UNIVERSITY OF CALIFORNIA LOS ANGELES
DEPARTMENT OF COMPUTER SCIENCE
Securing Masked Short Reads, Identification SNPs, Phenotypes, and Clinical Data using Cryptography
Student: Sterling Engle
Capstone Project for: MSCS - Faculty Advisor: Prof. Sriram Sankararaman
Date: February 19, 2022
Abstract---Many people are understandably concerned about protecting their genomic privacy. For this reason, they are unwilling to donate their genomes for genomic research. Huang et al discovered 116 identification (ID) SNPs (Single Nucleotide Polymorphisms) on the human genome that can be used to uniquely identify every individual. My snpcrypt Python program extracts and encrypts these ID SNPs and can return a subset of the sample genotypes. It encrypts masked extracted short reads of raw genomic data. It can encrypt any file containing phenotypes or clinical data. All files are encrypted and decrypted using a symmetric key that is protected by asymmetric RSA public key cryptography. Multiple RSA public keys are supported for all file types for situations where more than one individual needs to access the same file. Encryption enables this extremely sensitive data to be securely stored in a genomic databank and securely transmitted to researchers and clinicians.

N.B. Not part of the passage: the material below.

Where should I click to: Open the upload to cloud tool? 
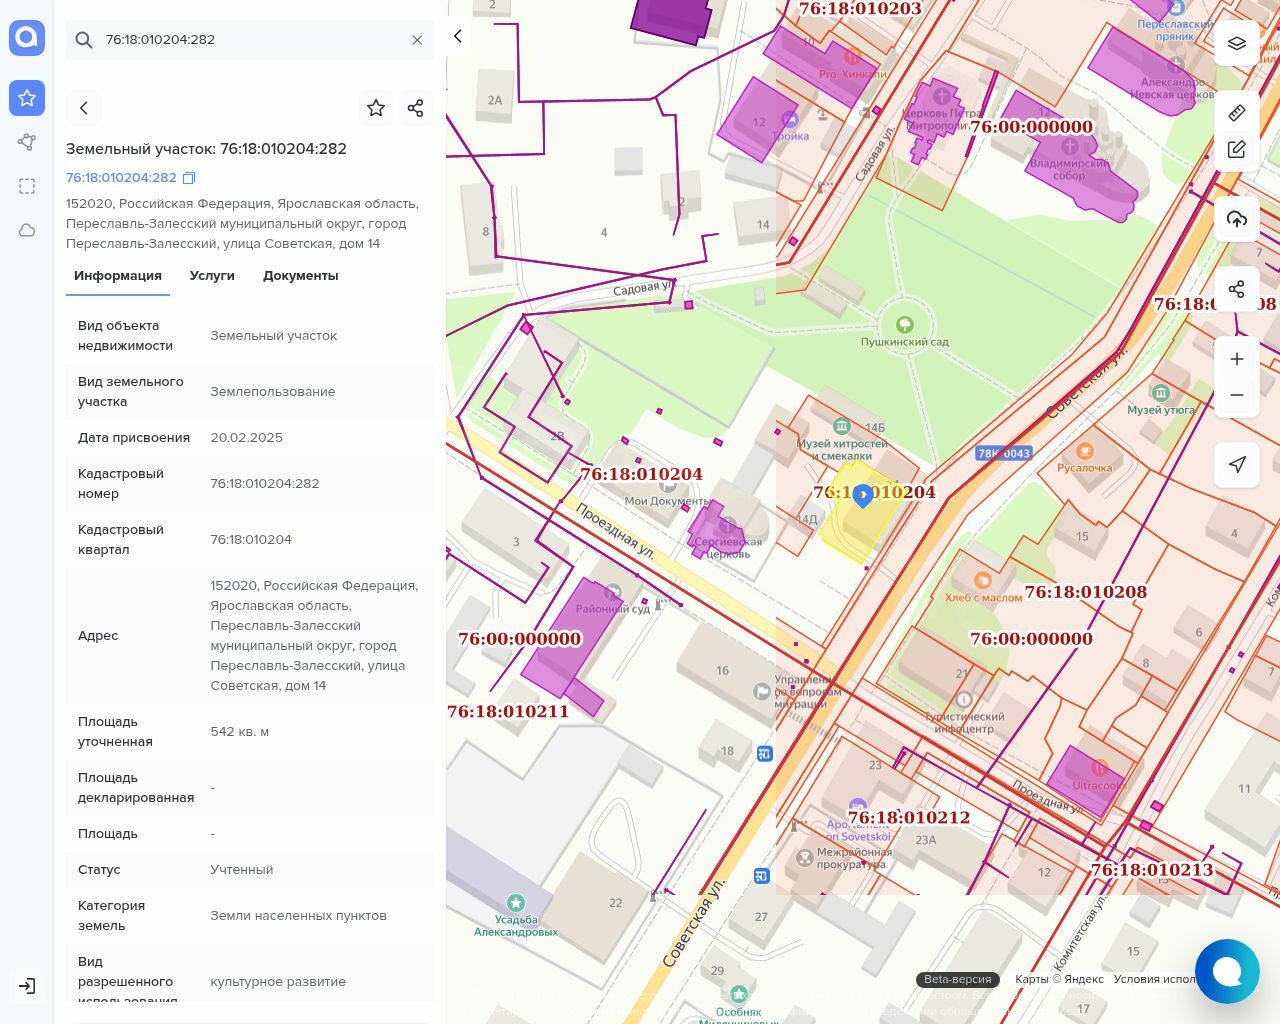point(1237,219)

I validated ID SNP extraction, optional sample selection, and encryption using a 2,504-sample chromosome 21 variant call format (VCF) file from phase 3 of the Human Genome Project. I tested masked genomic sequence short read extraction and encryption with an indexed binary alignment map (BAM) file of one of the phase 1 human DNA samples. I verified error-free parsing of SAM and VCF versions 4.1, 4.2, and 4.3 files using scripts to run snpcrypt against all the "passed" test files in the Samtools hts-specs repository. Synpcrypt.py source code is available in my public code repository: https://github.com/sterling-engle/snpcrypt.